The example he uses for this is a chess tournament: if you create a fitness function for chess players from the results of a serious of tournaments, you can wind up with results like player A can consistently beat player B; B can consistently beat C, and C can consistently beat A.
That's true. Competitive fitness functions can have that property. But it doesn't actually matter: because that's not what's happening in an evolutionary process. He's pulling the same old trick that he played in the non-competitive case: he's averaging out the differences. In a given situation, a competitor does not have to beat every possible other fitness function. It does not have to be the best possible competitor in every possible situation. It just has to be good enough.
And to make matters worse for Dembski, in an evolutionary process, you aren't limited to picking one "best" path. Evolution allows you to explore many paths at once, and the ones that meet the "good enough" criteria will survive. That's what speciation is. In one situation, A is better, so it "wins". Starting from the same point, but in a slightly different environment, B is better, so it wins. Both A and B win.

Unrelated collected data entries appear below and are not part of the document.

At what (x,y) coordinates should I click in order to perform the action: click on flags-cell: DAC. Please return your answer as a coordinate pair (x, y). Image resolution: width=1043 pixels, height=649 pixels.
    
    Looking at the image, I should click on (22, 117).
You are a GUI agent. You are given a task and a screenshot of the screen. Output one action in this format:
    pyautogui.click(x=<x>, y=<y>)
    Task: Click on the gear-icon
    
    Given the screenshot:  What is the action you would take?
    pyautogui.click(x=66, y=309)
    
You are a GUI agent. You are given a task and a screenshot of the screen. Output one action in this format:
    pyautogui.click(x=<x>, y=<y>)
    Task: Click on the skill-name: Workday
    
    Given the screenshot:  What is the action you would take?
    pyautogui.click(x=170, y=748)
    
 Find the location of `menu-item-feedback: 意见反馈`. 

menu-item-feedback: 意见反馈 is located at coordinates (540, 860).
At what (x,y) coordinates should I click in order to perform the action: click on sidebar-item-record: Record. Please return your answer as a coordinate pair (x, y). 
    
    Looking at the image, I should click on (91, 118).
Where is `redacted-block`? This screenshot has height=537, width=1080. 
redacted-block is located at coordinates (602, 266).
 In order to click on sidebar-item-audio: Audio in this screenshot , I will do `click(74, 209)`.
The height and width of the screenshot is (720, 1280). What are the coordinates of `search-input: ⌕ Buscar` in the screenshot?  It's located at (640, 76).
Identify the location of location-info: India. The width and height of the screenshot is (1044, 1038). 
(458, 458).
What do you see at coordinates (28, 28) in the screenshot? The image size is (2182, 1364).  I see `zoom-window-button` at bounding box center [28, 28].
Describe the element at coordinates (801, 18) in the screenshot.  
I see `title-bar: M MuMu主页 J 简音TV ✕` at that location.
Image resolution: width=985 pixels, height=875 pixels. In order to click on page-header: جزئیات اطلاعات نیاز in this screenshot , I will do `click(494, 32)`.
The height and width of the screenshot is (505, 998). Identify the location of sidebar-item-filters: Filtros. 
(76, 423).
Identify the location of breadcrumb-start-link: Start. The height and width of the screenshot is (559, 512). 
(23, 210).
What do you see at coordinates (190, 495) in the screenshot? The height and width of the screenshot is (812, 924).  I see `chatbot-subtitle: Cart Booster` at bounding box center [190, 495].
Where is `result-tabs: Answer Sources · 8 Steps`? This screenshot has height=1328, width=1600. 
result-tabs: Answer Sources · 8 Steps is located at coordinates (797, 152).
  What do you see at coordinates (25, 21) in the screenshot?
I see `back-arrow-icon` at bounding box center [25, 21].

You're still selecting a better result. The fact that you can't always select one as best doesn't matter. And it doesn't change the fundamental outcome, which Dembski doesn't really address, that in an evolutionary landscape, competitive fitness functions do produce a better result that random walks.
In my taxonomy of statistical errors, this is basically modifying the search space: he's essentially arguing for properties of the search space that eliminate any advantage that can be gained by the nature of the evolutionary search algorithm. But his only argument for making those modifications have nothing to do with evolution: he's carefully picking search spaces that have the properties he wants, even though they have fundamentally different properties from evolution.
It's all hidden behind a lot of low-budget equations which are used to obfuscate things. (In "A Brief History of Time", Steven Hawking said that his publisher told him that each equation in the book would cut the readership in half. Dembski appears to have taken that idea to heart, and throws in equations even when they aren't needed, in order to try to prevent people from actually reading through the details of the paper where this error is hidden.)